2015 EQUITY INCENTIVE PLAN FOR DIRECTORS

1. Purpose. The purpose of this 2015 Equity Incentive Plan for Directors (this “Plan”) is to enhance the ability of Donegal Group Inc. (the “Company”) and Donegal Mutual Insurance Company (“Donegal Mutual,” and together with the respective subsidiaries and affiliates of the Company and Donegal Mutual, the “Group”) to attract and retain highly qualified directors, to establish a basis for providing a portion of director compensation in the form of equity and, in doing so, to strengthen the alignment of the interests of the directors of the members of the Group with the interests of the Company’s stockholders.

2. Administration.

(a) Administration by the Board. The Board of Directors of the Company (the “Board”) shall administer this Plan.

(b) Duty and Powers of the Board. The Board shall have the power to interpret this Plan and the awards granted under this Plan and to adopt rules for the administration, interpretation and application of this Plan. The Board shall have the discretion to determine to whom the Company will grant stock options and to determine the number of stock options the Company will grant to any director, the timing of the grant and the terms of exercise. The Board shall not have any discretion to determine to whom the Company will grant restricted stock awards under this Plan.

RAW DATA:

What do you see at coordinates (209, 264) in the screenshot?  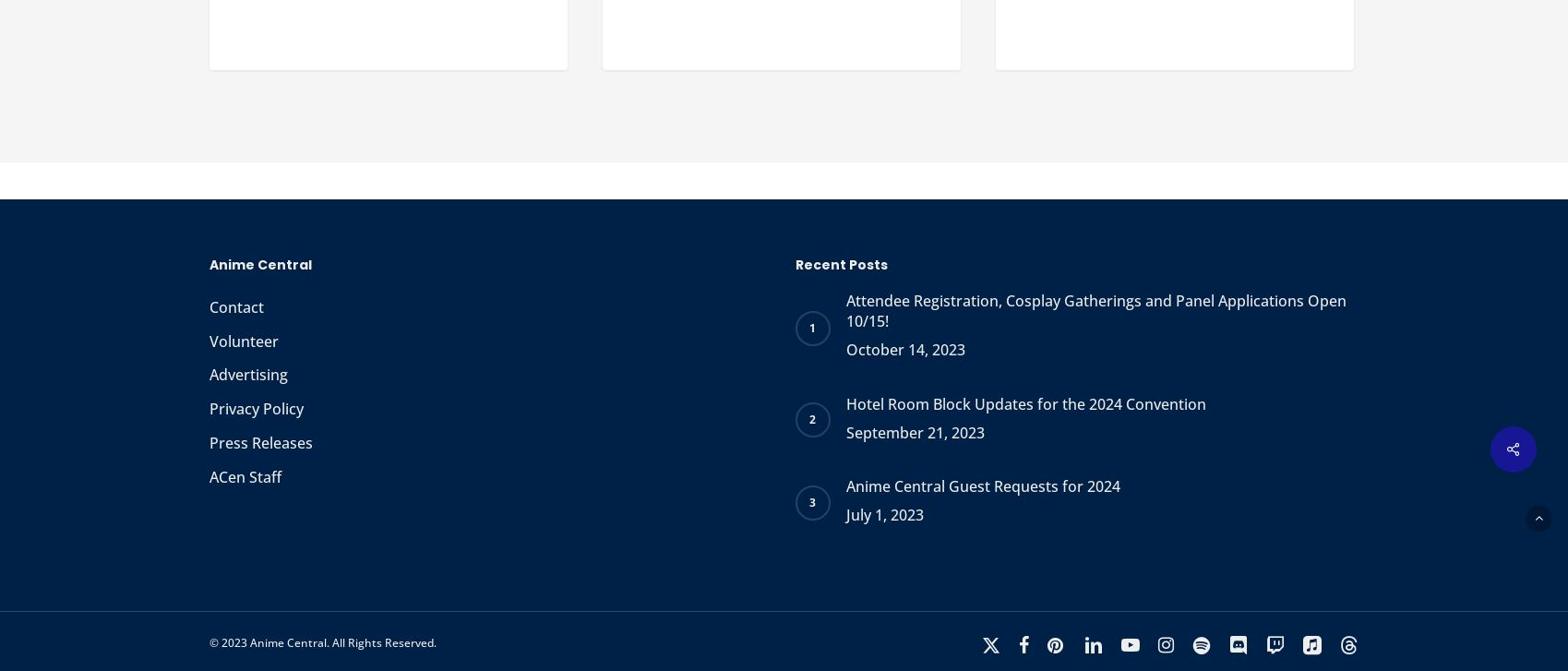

DIRECTIVE 1:
Update the passage of the directors' equity plan between "1. Purpose. The" and "administer this Plan.", inclusive, replacing "Plan" with "Program".
DIRECTIVE 2:
In the directors' equity plan, who is responsible for administering the plan?
DIRECTIVE 3:
Continue the directors' equity incentive plan from its last sentence.

EXPECTED ANSWER 1:
1. Purpose. The purpose of this 2015 Equity Incentive Program for Directors (this “Program”) is to enhance the ability of Donegal Group Inc. (the “Company”) and Donegal Mutual Insurance Company (“Donegal Mutual,” and together with the respective subsidiaries and affiliates of the Company and Donegal Mutual, the “Group”) to attract and retain highly qualified directors, to establish a basis for providing a portion of director compensation in the form of equity and, in doing so, to strengthen the alignment of the interests of the directors of the members of the Group with the interests of the Company’s stockholders.

2. Administration.

(a) Administration by the Board. The Board of Directors of the Company (the “Board”) shall administer this Program.

EXPECTED ANSWER 2:
The Board of Directors of the Company, Donegal Group Inc.

EXPECTED ANSWER 3:
(c) Compensation; Professional Assistance; Good Faith Actions. Members of the Board shall not receive any compensation for their services in administering this Plan. The Company shall pay all expenses and liabilities incurred in connection with the administration of this Plan. The Company may employ attorneys, consultants, accountants or other experts. The Board, the Company, Donegal Mutual and the officers and directors of the Company and Donegal Mutual shall be entitled to rely upon the advice, opinions or valuations of any such experts. All actions taken and all interpretations and determinations the Board makes in good faith with respect to this Plan shall be final and binding upon all grantees, the Group and all other interested persons. No member of the Board shall be personally liable for any action, determination or interpretation the Board makes in good faith with respect to this Plan, and the Company shall fully protect and indemnify all members of the Board in respect to any such action, determination or interpretation.

3. Shares Subject to this Plan.

(a) Shares Authorized. The shares of stock issuable pursuant to awards granted under this Plan shall be shares of the Company’s Class A common stock. The total aggregate number of shares of Class A common stock that the Company may issue under this Plan is 500,000 shares, subject to adjustment as described below. The shares may be authorized but unissued shares or reacquired shares for purposes of this Plan.

(b) Share Counting. For administrative purposes, when the Board approves an award payable in shares of Class A common stock, the Board shall reserve, and count against the share limit, shares equal to the maximum number of shares that the Company may issue under the award. If and to the extent options or awards granted under this Plan terminate, expire or are canceled, forfeited, exchanged or surrendered without having been exercised, and if and to the extent that any restricted stock awards are forfeited or terminated, or otherwise are not paid in full, the Company shall make the shares reserved for such options and awards available again for purposes of this Plan.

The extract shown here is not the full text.